Disney, of course, is among the biggest tourist draws in the state. With that comes one of the biggest lobbying teams in the state — a whopping 38 lobbyists represent the company in Tallahassee. Firms in their corner include Colodny Fass, Dean Mead, GrayRobinson, Hopping Green & Sams, Metz Husband & Daughton, The Advocacy Group, The Southern Group. They also have an in-house crew that includes Leticia Adams, Adam Babington, Jose Luis Gonzalez, Rena Langely, Adrianna Sekula.
If a concert or show is more your style, check out the listings on Live Nation Entertainment. As the world’s leading live entertainment company, it brings more than 40,000 shows to the stage every year. All that planning leaves little room for lobbying, so they look to Matt Blair of Corcoran Partners for a helping hand.

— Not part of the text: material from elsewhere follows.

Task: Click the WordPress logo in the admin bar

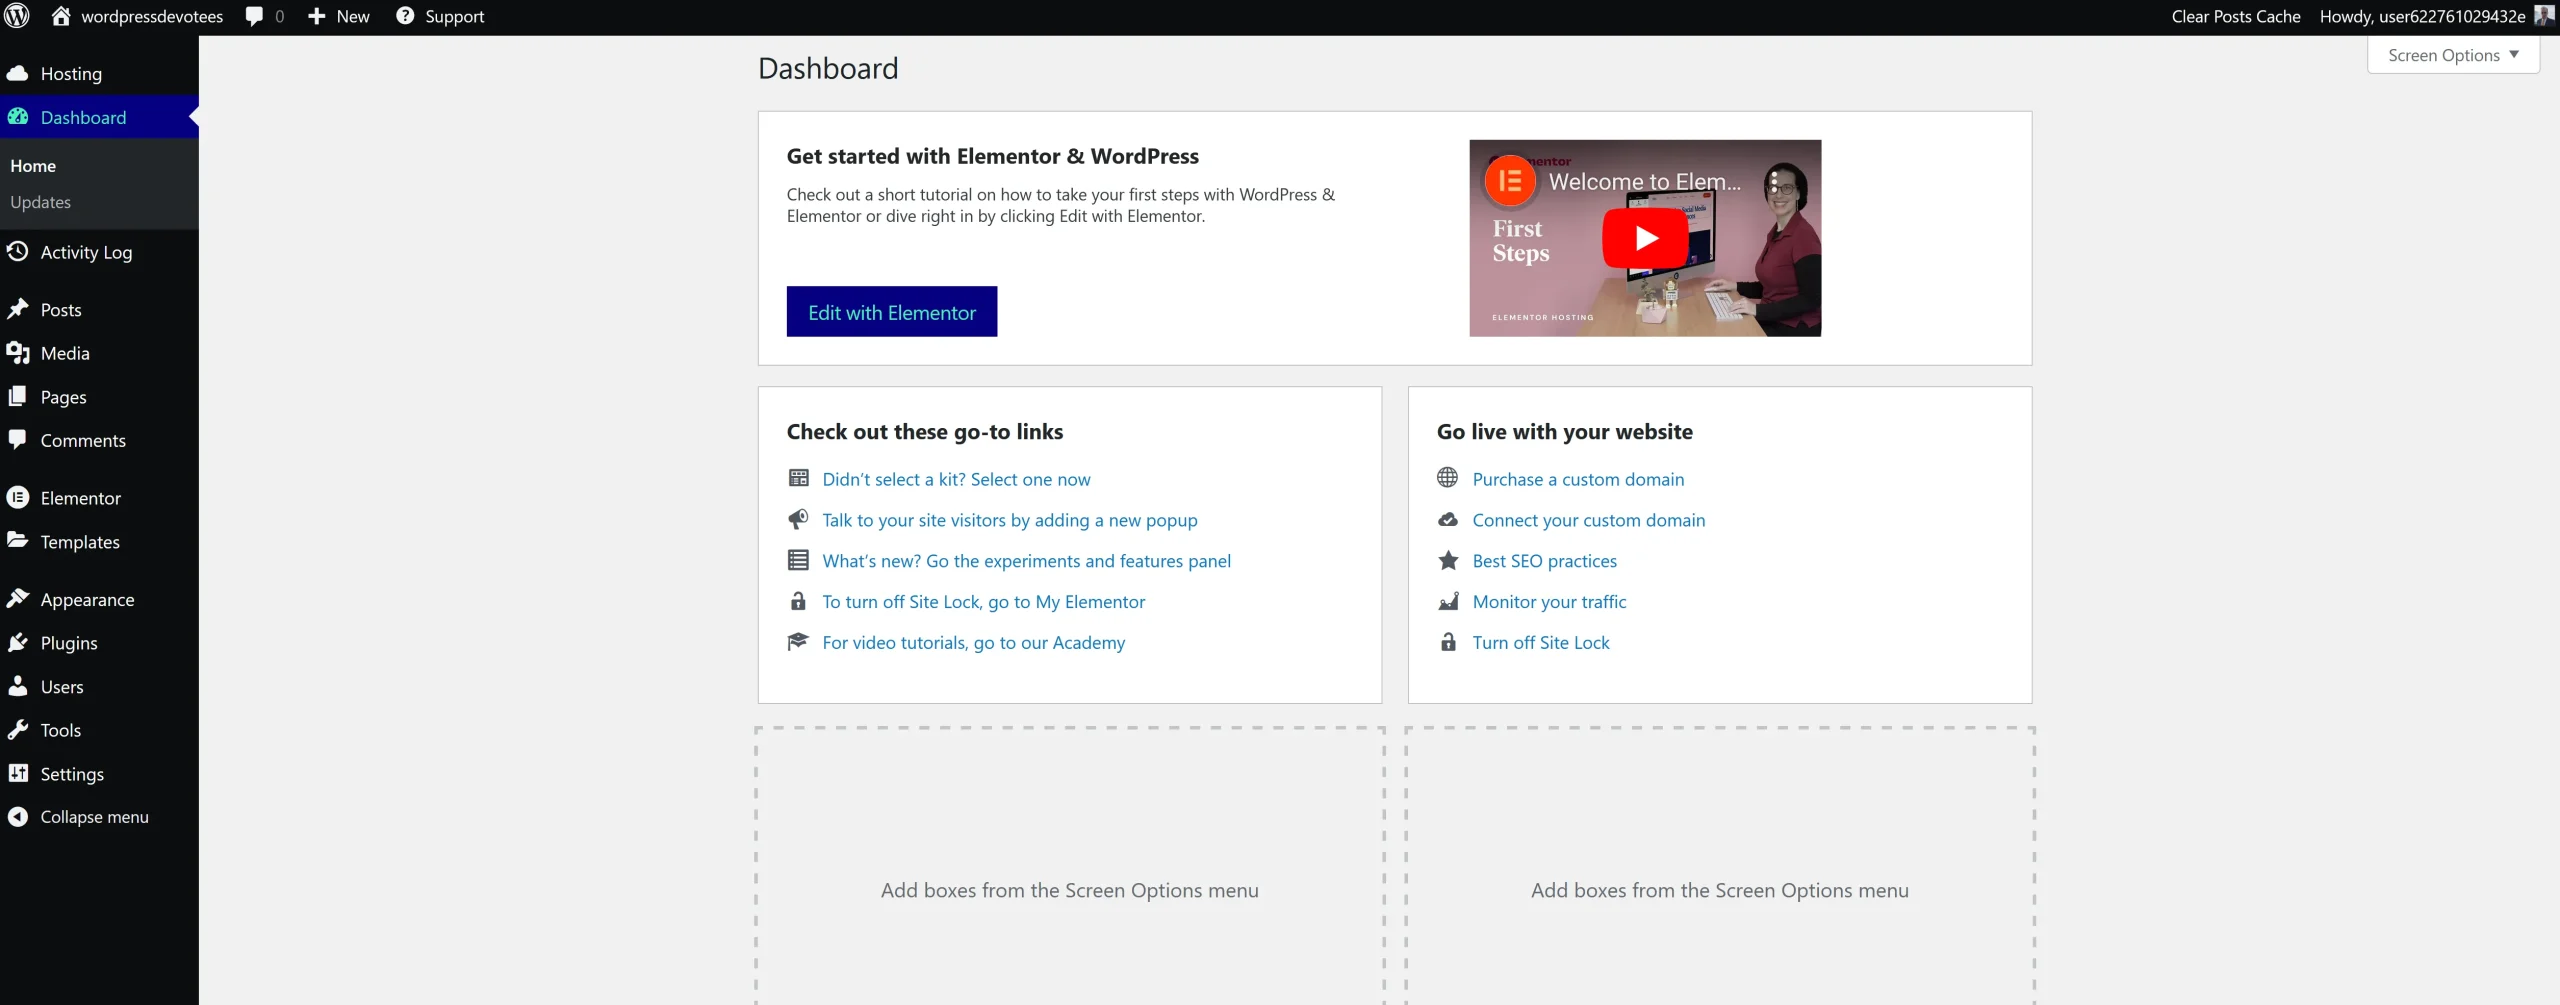Action: [x=17, y=16]
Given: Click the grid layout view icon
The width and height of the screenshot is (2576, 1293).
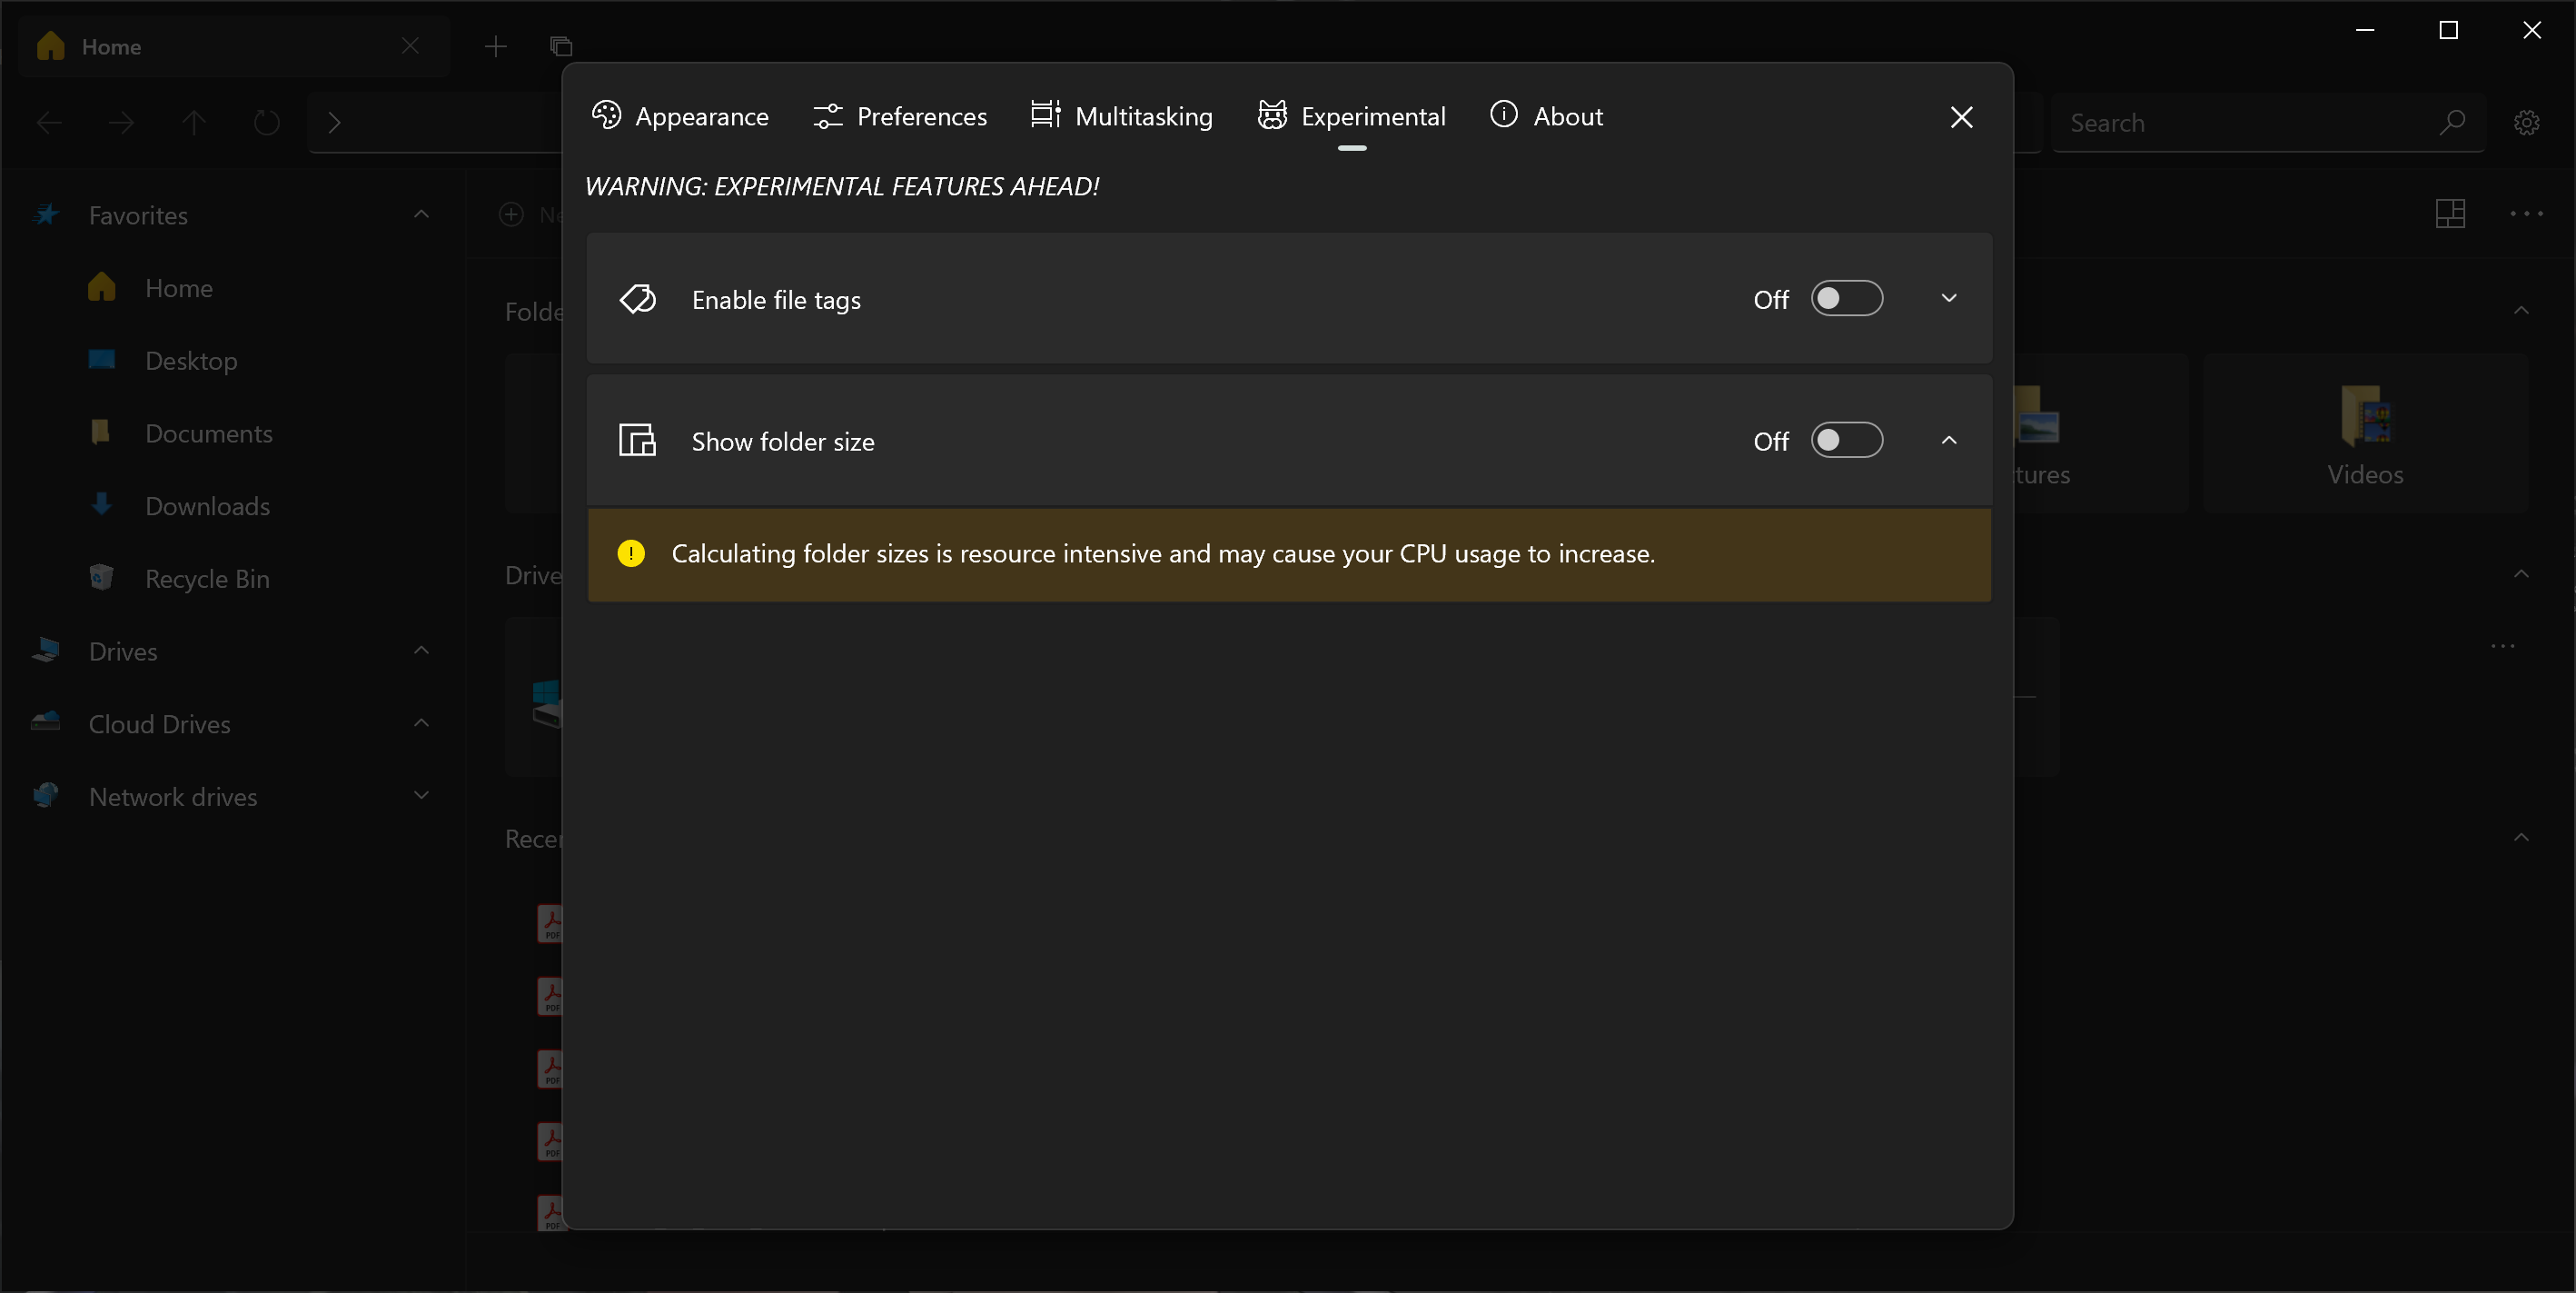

A long weekend means you’re clear to crack a beer. No matter what your favorite brew is, chances are Gold Coast Brewing sells it. Gold Coast is the largest beer distributor in the state and one of the largest in the country, with over 150 brands in its catalog. When Gold Coast needs help in the Legislature, it relies on the powerhouse trio of Ron Book, Rana Brown and Kelly Mallette.
Whatever you do this weekend, take a moment to remember the real reason for Memorial Day.
Originally called “Decoration Day,” the holiday was borne out of the Civil War and the desire to honor those people who died in service of the United States.
The original intent, as described in 1868 by General John Logan, was for “strewing with flowers, or otherwise decorating the graves of comrades who died in defense of their country during the late rebellion, and whose bodies now lie in almost every city, village and hamlet churchyard in the land.”
New York was the first state to officially recognize the holiday in 1873, but it took another century before a 1967 federal law cemented its place on the calendar as the last Monday in May.
While the holiday commemorates those who have died in service to the country, it’s still fair to give a shout out to the Veterans of Foreign Wars and the American Legion, both of which rely on Bill Helmich of Helmich Consulting for their lobbying needs.